** GOAL OF THE EXERCISE **
Rewrite the data below, replacing "Search" with "Filter" and leaving everything else unchanged. Start at the line containing "This screenshot has height=468, width=650." and continue through the end of the data, omitting the pictures.

--*--

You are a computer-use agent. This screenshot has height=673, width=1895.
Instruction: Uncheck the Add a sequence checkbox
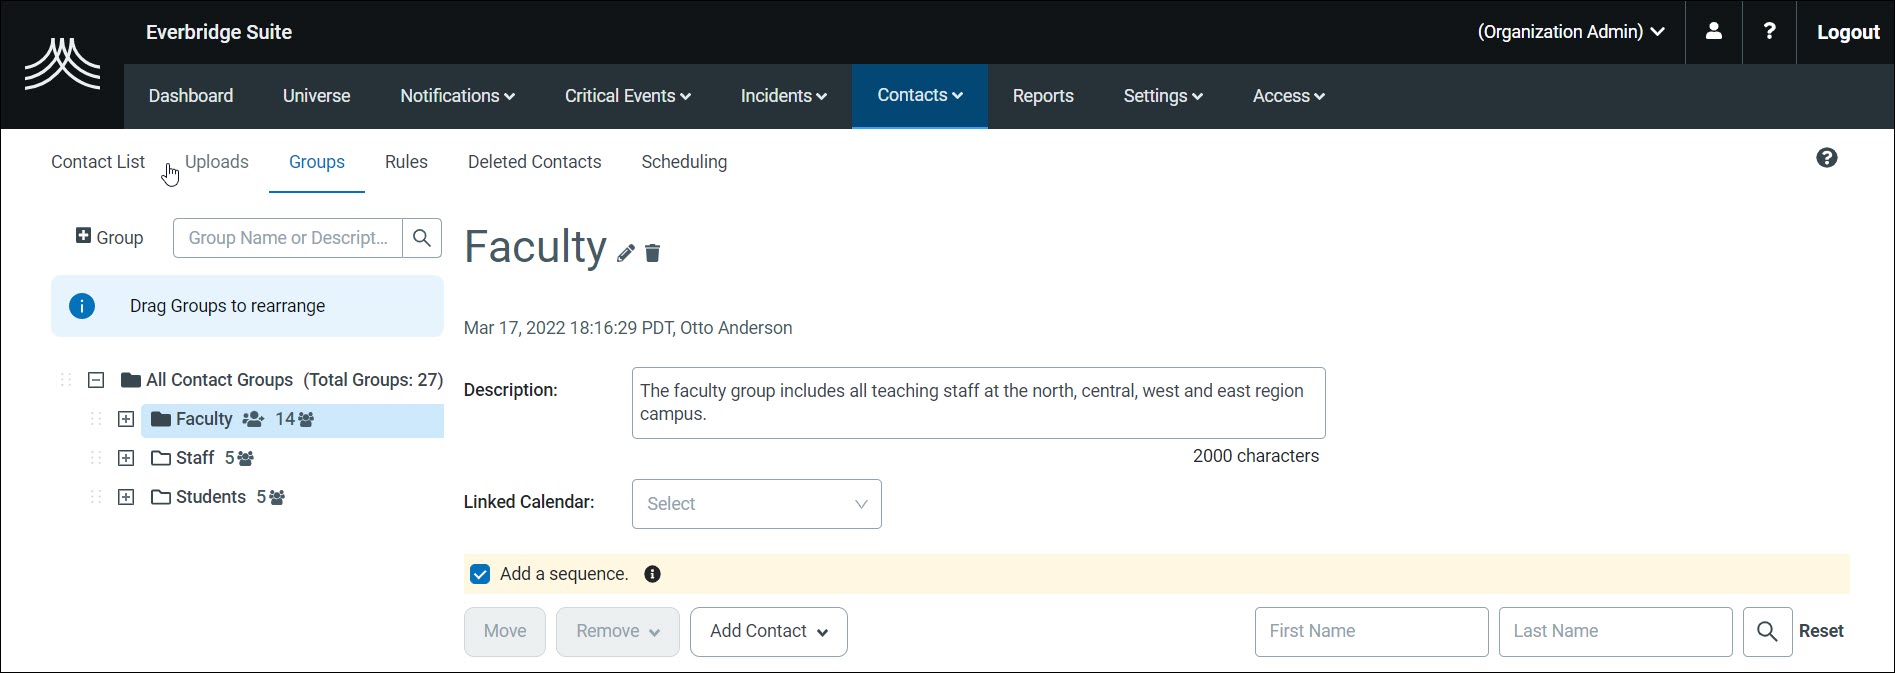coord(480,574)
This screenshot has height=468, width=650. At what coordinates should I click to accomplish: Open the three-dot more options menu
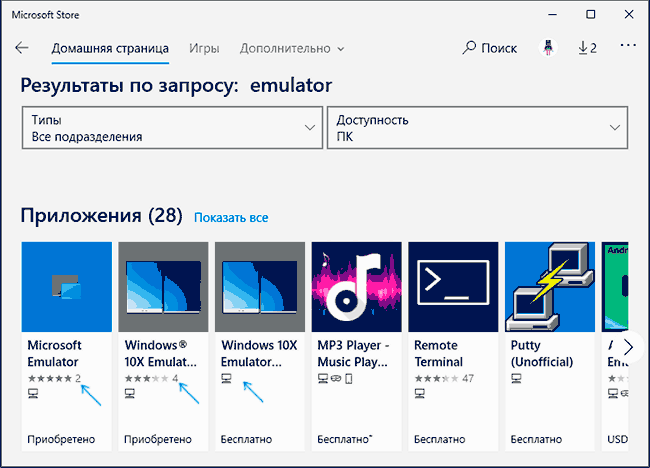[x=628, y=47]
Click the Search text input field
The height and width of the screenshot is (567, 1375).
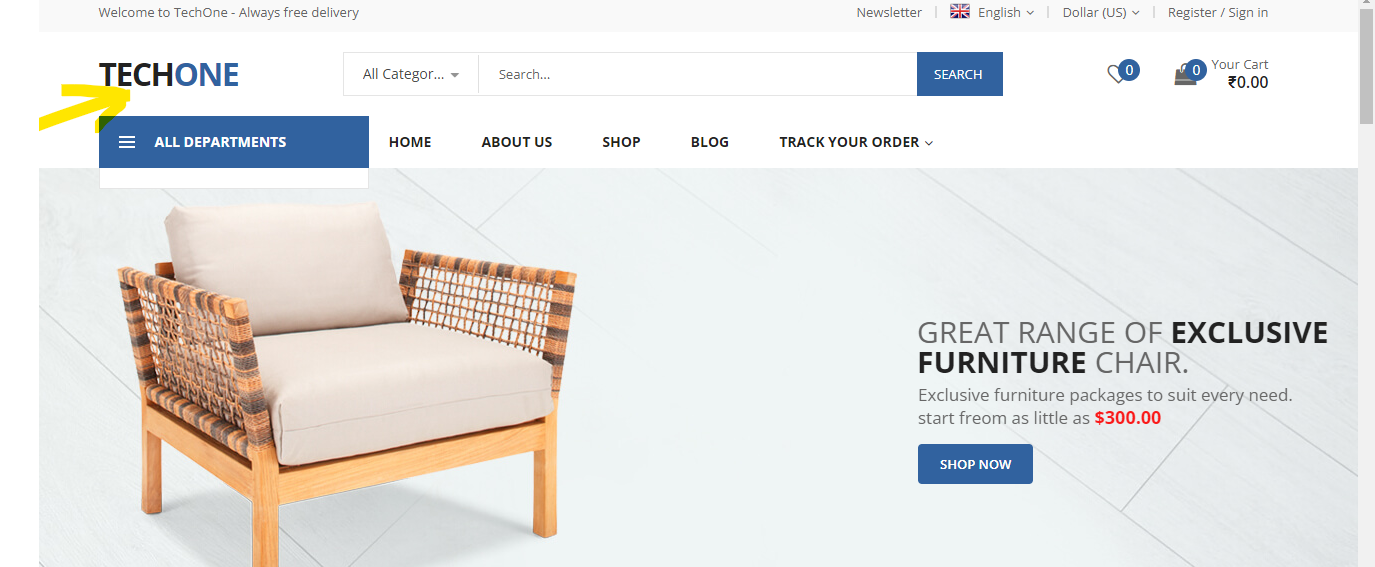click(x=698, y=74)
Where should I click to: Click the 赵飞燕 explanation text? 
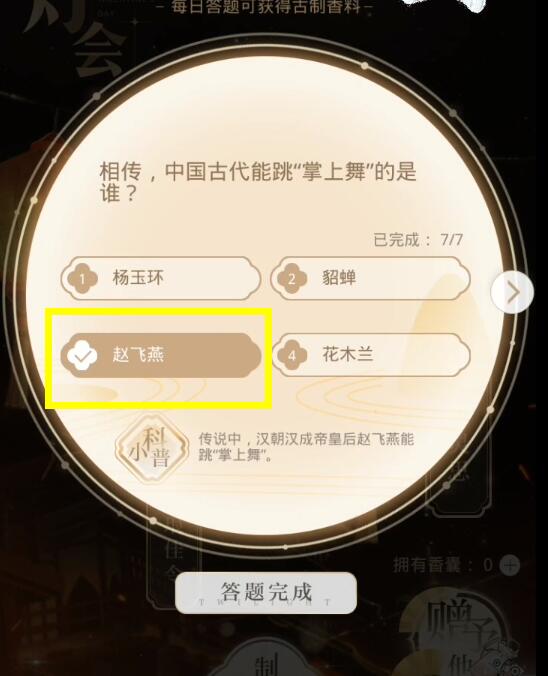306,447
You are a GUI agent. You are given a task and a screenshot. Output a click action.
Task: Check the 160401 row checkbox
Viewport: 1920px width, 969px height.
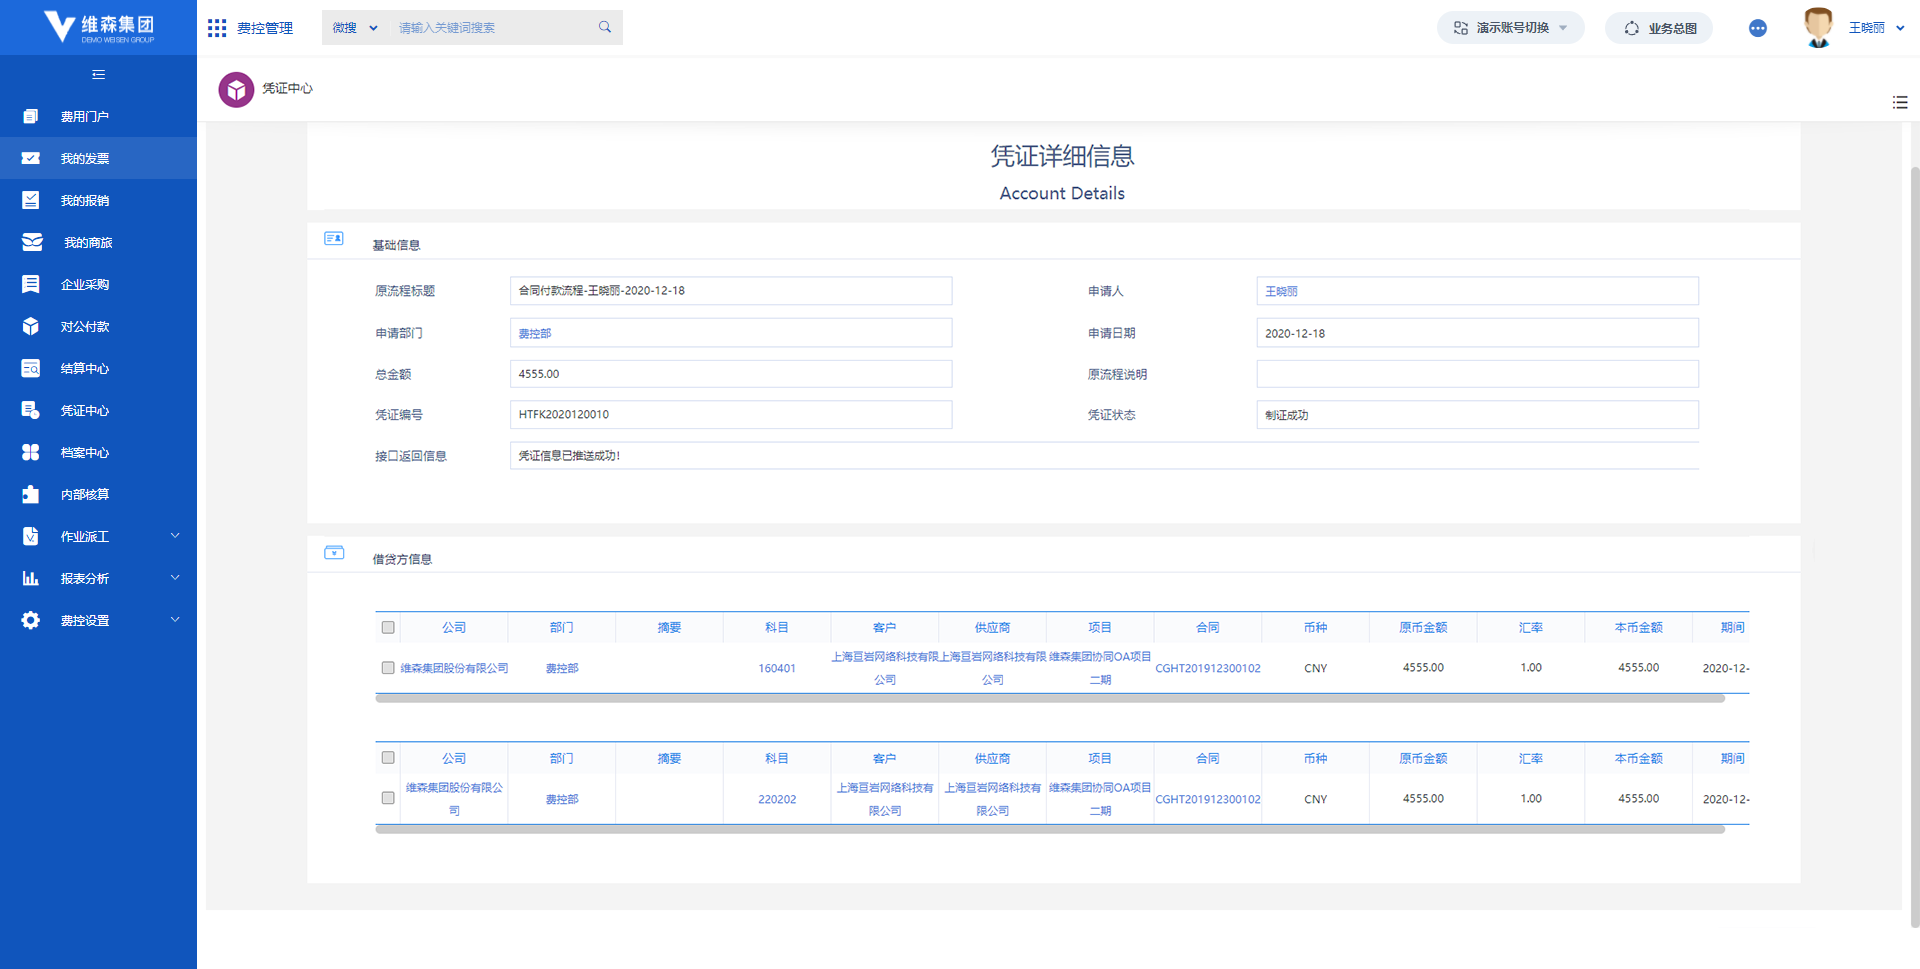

--*--

** TASK SOLUTION **
This screenshot has height=468, width=650. At what coordinates should I click to accomplish: Open the three-dot more options menu
[x=628, y=47]
Click the Filter text input field
The height and width of the screenshot is (567, 1375).
click(x=698, y=74)
Where should I click to: Click the 赵飞燕 explanation text? 
306,447
You are a GUI agent. You are given a task and a screenshot. Output a click action.
Task: Check the 160401 row checkbox
Viewport: 1920px width, 969px height.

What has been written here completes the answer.